2018年11月17日 | 絵本(昔話・日本)


        よっぱらったゆうれい/岩崎京子・文 村上豊・絵/教育画劇/2003年初版


 でだしは落語風。

 番頭のちゅうべいさんが留守番している骨董屋にやってきたのはおさむらい。
 これはだめと番頭さんからことわられた刀。だめといわれるとほしくなるのはつね。名刀とかんちがいし、刀をぬこうとすると、これが木の刀。番頭さんのいうとおりです。

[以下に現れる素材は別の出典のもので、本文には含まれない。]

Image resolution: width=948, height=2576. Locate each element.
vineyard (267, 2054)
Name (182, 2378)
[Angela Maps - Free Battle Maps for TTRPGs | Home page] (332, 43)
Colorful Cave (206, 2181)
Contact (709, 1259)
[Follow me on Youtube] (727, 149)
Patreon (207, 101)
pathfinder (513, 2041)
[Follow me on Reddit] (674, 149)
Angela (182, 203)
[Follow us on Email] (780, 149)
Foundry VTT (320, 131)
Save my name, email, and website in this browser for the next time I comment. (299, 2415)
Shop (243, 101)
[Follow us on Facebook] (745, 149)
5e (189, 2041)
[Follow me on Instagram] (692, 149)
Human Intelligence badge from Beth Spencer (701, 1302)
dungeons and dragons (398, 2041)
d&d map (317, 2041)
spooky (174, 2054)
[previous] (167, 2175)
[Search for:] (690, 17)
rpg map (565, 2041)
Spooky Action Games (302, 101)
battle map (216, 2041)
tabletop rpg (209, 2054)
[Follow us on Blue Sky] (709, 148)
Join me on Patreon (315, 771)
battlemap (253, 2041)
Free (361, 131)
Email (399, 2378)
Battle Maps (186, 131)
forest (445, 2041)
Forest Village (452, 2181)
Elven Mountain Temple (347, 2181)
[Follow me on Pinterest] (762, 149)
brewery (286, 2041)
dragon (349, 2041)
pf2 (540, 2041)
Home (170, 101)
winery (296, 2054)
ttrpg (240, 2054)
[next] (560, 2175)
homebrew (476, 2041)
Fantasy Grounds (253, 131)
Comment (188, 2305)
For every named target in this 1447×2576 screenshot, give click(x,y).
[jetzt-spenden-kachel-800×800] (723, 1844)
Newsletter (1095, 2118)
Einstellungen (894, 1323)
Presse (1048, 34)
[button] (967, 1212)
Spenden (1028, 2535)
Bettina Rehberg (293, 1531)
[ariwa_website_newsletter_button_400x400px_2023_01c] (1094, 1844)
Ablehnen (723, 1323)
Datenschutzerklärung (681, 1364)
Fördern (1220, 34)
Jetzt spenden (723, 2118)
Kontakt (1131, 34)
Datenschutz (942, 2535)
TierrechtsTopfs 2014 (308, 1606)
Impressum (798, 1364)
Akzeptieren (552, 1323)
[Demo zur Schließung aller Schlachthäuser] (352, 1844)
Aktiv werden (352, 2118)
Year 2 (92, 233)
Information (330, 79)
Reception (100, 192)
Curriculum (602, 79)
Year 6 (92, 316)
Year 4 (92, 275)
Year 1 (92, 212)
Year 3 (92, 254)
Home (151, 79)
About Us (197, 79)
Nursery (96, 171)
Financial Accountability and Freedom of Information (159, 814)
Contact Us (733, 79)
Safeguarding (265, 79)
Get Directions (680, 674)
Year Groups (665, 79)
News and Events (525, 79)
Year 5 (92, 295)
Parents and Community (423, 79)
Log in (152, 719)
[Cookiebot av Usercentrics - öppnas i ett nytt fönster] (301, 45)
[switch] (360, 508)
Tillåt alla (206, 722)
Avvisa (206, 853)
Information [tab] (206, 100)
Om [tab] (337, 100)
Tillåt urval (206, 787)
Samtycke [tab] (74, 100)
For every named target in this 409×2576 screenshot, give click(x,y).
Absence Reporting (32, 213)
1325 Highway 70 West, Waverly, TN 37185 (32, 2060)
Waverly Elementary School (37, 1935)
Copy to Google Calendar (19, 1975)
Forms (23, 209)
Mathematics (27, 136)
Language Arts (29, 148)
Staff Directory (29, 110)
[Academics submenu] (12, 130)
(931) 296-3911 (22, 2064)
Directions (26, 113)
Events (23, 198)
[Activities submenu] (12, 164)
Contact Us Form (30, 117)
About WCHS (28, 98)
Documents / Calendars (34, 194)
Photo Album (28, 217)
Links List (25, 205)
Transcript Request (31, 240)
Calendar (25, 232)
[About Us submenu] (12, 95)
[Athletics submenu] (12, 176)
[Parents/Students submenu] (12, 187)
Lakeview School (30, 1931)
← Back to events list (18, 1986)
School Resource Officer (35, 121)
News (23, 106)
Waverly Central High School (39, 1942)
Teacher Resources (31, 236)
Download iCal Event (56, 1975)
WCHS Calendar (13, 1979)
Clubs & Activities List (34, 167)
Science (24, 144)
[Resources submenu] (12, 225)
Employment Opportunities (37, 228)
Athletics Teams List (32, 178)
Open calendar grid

 次にやってきたのは掛け軸がほしいという横町の隠居さん。黒いモミジの山水の絵と何が書いてあるわからない書は敬遠です。
 これならおきにいるかと番頭さんが、もったいぶったてつきであけた箱には、なんと丸山応挙が描いたというゆうれいの掛け軸。
 骨董屋の主人が、古物市で一両で買ったのを百両とふっかけますが、隠居さん、応挙なら百両するとお買い上げ。
 もちあわせがなかったのでしょう、明日の朝にやってくることに。

 前祝いとばかり、とっくりと盃をもってくると、急にあたりが暗くなって「ひゅ~~っ どろどろ どろ」「あたしよん」とでてきたのは、女のゆうれい。
 掛け軸を見るとからっぽ。どうやら掛け軸からおでまし。

 まめなゆうれい、番頭さんに酒をすすめ、つまみも自分で準備。それから、さしつさされつのどんちゃんさわぎ。酒が入るとゆうれいの ほおが ぽおうっと さくらいろ。

 「あーら、ばんとうさん いいこえねえ」と、おだてもうまいゆうれい。
 「うたもうたうわよ」とゆうれいも踊りながら歌。

 番頭さん、よいつぶれて座敷で大の字。

 翌朝、番頭さんが目を覚まし、掛け軸を見てみると、掛け軸のゆうれいも居眠り中。

 番頭さん、百両がふいになると「おきて おきて おきておきてださいよ」とおねがいしますが?

 どうも大人がにやりする絵本。絵は昔話風で、ねこもねずみも酒盛り、踊って彩をそえています。

 応挙さん、にせものも多いようですから、どうだったのでしょう。ゆうれいが抜け出すほどですから本物かな。